### TASK DESCRIPTION
Using the entries that follow, write out the line containing "Check 'allen Positionen zuweisen' checkbox", the line containing "This screenshot has height=952, width=1282.", and every line between them, exactly and nothing else.
:::::
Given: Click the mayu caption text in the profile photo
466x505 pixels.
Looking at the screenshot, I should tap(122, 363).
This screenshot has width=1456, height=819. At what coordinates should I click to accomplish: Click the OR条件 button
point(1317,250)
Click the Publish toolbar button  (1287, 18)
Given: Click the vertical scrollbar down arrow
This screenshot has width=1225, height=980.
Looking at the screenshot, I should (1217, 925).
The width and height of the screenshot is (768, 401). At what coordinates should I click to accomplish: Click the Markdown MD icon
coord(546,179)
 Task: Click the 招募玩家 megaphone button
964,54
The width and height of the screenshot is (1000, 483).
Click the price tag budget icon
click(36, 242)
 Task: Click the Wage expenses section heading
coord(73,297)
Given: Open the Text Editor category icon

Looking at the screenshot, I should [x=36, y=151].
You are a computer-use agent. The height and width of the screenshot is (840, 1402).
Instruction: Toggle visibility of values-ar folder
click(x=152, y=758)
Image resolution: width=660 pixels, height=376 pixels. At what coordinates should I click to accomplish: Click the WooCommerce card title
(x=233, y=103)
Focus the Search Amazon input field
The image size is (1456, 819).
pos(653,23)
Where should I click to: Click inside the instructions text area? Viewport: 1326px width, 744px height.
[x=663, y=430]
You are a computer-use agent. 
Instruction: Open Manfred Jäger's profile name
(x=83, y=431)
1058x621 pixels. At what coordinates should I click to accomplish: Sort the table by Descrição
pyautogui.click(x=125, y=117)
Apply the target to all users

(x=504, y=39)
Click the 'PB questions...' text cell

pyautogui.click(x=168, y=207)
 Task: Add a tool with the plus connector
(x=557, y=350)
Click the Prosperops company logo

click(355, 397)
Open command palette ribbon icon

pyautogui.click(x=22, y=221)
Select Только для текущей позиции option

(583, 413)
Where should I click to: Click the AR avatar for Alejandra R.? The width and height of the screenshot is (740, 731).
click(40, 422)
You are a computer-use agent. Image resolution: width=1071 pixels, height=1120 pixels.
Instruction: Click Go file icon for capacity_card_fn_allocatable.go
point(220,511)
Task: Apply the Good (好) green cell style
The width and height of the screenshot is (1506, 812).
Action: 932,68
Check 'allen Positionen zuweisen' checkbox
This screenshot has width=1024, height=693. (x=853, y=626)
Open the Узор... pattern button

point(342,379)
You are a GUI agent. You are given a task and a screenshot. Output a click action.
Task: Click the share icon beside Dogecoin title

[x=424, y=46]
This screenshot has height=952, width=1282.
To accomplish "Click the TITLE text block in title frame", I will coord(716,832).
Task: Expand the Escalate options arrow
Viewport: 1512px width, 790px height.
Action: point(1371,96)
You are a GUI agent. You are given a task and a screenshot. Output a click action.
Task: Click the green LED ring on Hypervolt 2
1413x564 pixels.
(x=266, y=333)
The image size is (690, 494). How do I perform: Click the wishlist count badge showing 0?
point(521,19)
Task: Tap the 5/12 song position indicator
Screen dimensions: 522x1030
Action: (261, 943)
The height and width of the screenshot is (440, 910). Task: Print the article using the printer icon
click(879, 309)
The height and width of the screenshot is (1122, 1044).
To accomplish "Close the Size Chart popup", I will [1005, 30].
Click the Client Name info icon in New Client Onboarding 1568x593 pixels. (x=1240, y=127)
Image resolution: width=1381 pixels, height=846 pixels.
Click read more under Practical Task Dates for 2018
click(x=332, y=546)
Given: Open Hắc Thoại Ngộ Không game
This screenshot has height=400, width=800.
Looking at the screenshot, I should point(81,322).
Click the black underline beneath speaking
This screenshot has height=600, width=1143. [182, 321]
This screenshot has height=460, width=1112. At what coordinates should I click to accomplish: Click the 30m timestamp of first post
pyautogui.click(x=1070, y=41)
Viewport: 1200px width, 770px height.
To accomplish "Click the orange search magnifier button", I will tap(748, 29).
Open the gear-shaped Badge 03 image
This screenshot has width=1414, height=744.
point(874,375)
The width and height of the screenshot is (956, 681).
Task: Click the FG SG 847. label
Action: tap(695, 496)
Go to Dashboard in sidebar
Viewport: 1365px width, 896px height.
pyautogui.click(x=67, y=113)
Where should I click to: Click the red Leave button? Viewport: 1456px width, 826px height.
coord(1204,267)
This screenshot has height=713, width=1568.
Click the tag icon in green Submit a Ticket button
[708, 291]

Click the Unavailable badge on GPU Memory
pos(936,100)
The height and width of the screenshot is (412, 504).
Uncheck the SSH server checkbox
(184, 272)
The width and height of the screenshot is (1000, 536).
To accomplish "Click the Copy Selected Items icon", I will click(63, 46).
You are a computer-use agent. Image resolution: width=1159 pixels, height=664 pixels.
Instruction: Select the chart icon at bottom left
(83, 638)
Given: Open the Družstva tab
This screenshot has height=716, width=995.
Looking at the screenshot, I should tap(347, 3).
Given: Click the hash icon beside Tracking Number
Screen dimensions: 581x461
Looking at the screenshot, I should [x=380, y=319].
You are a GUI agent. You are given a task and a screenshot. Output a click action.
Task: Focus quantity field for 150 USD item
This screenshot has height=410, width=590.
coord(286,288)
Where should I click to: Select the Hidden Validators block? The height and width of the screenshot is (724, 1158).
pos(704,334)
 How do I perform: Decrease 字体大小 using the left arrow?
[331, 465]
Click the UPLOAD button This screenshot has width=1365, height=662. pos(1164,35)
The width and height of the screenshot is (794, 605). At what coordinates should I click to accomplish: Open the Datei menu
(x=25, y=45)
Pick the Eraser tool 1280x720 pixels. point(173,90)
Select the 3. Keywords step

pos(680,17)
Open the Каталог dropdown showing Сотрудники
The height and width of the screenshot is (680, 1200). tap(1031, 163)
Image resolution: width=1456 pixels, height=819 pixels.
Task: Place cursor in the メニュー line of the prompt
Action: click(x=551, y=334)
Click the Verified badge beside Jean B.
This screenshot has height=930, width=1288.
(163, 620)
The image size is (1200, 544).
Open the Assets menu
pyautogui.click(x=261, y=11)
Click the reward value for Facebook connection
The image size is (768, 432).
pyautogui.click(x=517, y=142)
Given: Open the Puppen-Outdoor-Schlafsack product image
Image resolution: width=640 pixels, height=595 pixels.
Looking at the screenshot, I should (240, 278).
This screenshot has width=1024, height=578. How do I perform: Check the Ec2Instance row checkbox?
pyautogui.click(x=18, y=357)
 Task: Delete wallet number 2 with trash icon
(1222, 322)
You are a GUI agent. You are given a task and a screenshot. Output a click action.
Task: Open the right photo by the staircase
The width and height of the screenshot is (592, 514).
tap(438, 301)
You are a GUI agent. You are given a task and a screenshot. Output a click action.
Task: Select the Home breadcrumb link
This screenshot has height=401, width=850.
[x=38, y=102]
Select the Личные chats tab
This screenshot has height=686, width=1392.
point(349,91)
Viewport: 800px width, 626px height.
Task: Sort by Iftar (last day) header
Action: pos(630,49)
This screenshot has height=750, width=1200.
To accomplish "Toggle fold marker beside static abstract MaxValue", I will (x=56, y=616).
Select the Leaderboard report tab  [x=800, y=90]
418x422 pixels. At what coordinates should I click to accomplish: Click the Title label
:::::
### SOLUTION FOR THIS PROBLEM
Check 'allen Positionen zuweisen' checkbox
This screenshot has width=1024, height=693. (x=853, y=626)
Open the Узор... pattern button

point(342,379)
You are a GUI agent. You are given a task and a screenshot. Output a click action.
Task: Click the share icon beside Dogecoin title

[x=424, y=46]
This screenshot has height=952, width=1282.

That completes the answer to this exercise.